Et le porno dans tout ça ?

Lorsqu’on entend parler de pornographie, c’est souvent de manière peu positive. Ce serait réservé aux garçons et forcément dégradant pour les filles. Et une fille qui regarde du porno, ce serait bizarre.

Est-ce que c’est normal de regarder du porno ?

Bien sûr ! Regarder des films, des images ou lire des écrits pornographiques n’a rien de “sale”. On peut en regarder aussi bien par curiosité qu’avec l’objectif de se masturber, et on peut aussi se masturber sans porno. Il est tout à fait normal de regarder des films pornographiques, que l’on soit une fille ou un garçon, seul·e ou avec un, une ou des partenaires consentant·e·s. Ce n’est pas une obligation de regarder du porno, ni même d’en avoir envie, et il est important que les personnes qui peuvent te le proposer le comprennent. Forcer quelqu’un à regarder un contenu pronographique, comme n’importe quelle pratique sexuelle, c’est une violence, et c’est interdit par la loi.

On entend beaucoup de critiques sur le porno : il serait toujours très stéréotypé et dégradant pour les femmes. Il est vrai que comme n’importe quelle fiction, le porno utilise et véhicule des stéréotypes, autant dans l’écriture du scénario que dans le jeu des comédien·ne·s. Et comme dans n’importe quel film, ce qu’il représente n’est pas un reflet exact de la réalité, mais une version exagérée et mise en scène. Pas exemple, il est très fréquent de ne pas voir de préservatif dans les films porno, ce qui contribue à donner l’idée que l’on peut s’en passer car ça “casserait” l’ambiance du moment.

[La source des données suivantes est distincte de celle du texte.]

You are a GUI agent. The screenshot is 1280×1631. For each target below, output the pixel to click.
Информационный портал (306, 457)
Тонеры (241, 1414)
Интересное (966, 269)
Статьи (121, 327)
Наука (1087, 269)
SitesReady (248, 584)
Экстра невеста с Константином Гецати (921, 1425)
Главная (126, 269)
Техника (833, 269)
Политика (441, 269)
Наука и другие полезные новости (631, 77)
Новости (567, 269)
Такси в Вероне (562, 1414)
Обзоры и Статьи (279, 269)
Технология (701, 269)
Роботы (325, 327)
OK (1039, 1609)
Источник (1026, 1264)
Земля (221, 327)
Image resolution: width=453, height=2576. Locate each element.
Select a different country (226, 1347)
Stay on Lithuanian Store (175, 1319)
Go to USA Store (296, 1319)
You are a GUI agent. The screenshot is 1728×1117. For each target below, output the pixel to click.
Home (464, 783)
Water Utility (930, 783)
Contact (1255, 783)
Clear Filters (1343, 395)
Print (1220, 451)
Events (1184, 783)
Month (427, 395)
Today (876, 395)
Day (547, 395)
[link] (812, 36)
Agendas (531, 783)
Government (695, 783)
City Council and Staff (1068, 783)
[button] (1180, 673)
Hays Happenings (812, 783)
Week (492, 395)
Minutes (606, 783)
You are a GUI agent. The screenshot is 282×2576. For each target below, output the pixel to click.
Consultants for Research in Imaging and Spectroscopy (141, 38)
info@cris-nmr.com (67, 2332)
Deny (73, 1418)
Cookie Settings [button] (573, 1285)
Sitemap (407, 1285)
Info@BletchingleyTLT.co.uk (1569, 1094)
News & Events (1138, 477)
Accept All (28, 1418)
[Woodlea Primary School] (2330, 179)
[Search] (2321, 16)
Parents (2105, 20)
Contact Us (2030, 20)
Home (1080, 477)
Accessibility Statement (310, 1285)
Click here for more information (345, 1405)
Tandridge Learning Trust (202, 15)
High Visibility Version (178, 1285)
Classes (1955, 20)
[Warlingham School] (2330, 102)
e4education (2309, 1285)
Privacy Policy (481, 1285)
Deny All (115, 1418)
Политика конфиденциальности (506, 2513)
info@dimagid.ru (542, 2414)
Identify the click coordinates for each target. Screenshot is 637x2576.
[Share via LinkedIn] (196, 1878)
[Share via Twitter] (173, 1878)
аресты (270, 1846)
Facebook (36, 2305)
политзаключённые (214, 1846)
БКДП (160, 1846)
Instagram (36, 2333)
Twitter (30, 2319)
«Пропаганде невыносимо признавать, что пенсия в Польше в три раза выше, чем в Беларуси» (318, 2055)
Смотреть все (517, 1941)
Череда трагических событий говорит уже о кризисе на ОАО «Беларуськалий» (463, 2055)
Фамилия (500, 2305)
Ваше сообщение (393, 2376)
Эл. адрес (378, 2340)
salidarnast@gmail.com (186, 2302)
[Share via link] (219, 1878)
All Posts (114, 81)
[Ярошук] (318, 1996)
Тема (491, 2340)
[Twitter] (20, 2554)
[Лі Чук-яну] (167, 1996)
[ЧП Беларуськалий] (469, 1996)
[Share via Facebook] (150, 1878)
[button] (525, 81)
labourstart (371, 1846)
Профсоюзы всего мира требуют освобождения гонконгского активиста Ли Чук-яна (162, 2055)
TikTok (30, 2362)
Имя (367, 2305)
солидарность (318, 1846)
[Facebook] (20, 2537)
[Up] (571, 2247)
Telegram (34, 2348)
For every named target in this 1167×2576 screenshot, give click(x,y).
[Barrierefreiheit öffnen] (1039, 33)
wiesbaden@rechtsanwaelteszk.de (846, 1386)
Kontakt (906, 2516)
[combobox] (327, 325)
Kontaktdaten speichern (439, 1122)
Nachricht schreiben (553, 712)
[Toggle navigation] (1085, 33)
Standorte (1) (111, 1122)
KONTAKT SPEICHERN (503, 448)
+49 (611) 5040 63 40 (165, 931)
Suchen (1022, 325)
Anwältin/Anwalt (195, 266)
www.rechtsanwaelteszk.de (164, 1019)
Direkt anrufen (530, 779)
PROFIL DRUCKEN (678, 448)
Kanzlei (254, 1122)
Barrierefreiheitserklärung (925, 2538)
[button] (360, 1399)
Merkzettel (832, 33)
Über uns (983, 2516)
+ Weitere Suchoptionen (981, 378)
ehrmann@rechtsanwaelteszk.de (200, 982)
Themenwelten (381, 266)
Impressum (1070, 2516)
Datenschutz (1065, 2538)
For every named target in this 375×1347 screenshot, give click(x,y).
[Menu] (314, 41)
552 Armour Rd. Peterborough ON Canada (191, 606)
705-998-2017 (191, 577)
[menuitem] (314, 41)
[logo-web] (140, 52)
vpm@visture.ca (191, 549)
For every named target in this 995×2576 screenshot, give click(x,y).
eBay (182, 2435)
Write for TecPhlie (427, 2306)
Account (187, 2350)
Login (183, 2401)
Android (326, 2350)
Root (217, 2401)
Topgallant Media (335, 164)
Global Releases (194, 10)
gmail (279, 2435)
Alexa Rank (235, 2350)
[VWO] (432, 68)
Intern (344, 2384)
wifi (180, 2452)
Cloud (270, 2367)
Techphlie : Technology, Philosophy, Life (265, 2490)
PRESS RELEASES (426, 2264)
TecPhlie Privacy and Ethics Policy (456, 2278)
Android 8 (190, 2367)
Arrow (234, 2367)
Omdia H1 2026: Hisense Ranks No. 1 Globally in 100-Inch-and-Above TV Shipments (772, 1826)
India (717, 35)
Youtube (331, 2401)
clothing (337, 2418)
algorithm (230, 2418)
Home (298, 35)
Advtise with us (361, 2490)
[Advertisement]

Pourtant, le préservatif est capital, il est (avec la digue) le seul moyen de se protéger de toutes les IST. On peut parfaitement intégrer ce moment aux actes sexuels, avec sensualité, ou humour par exemple.

Aujourd’hui, les films pronographiques sont en large majorité créés par et pour les hommes. Les fantasmes qui y sont montrés sont ceux qui valorisent les hommes, et les présentent dans des situations de pouvoir. Les films s’appuient donc sur des stéréotypes sexistes (comme les catégories “soumission féminine”, ou “gang bang”), mais aussi racistes et lgbtphobe (comme l’hypersexualisation des relations “lesbiennes” ayant pour objectif l’excitation masculine par exemple). C’est important d’être critique lorsqu’on les visionne ! De plus, beaucoup de catégories porno s’apparentent à des pratiques qui sont violentes et interdites, comme les rapports sexuels au sein de la famille (c’est de l’inceste), ou les mises en scène de viols. Même si les fantasmes peuvent dépasser les injonctions sociales, c’est essentiel de ne pas banaliser ces actes, ni de les reproduire dans la vie !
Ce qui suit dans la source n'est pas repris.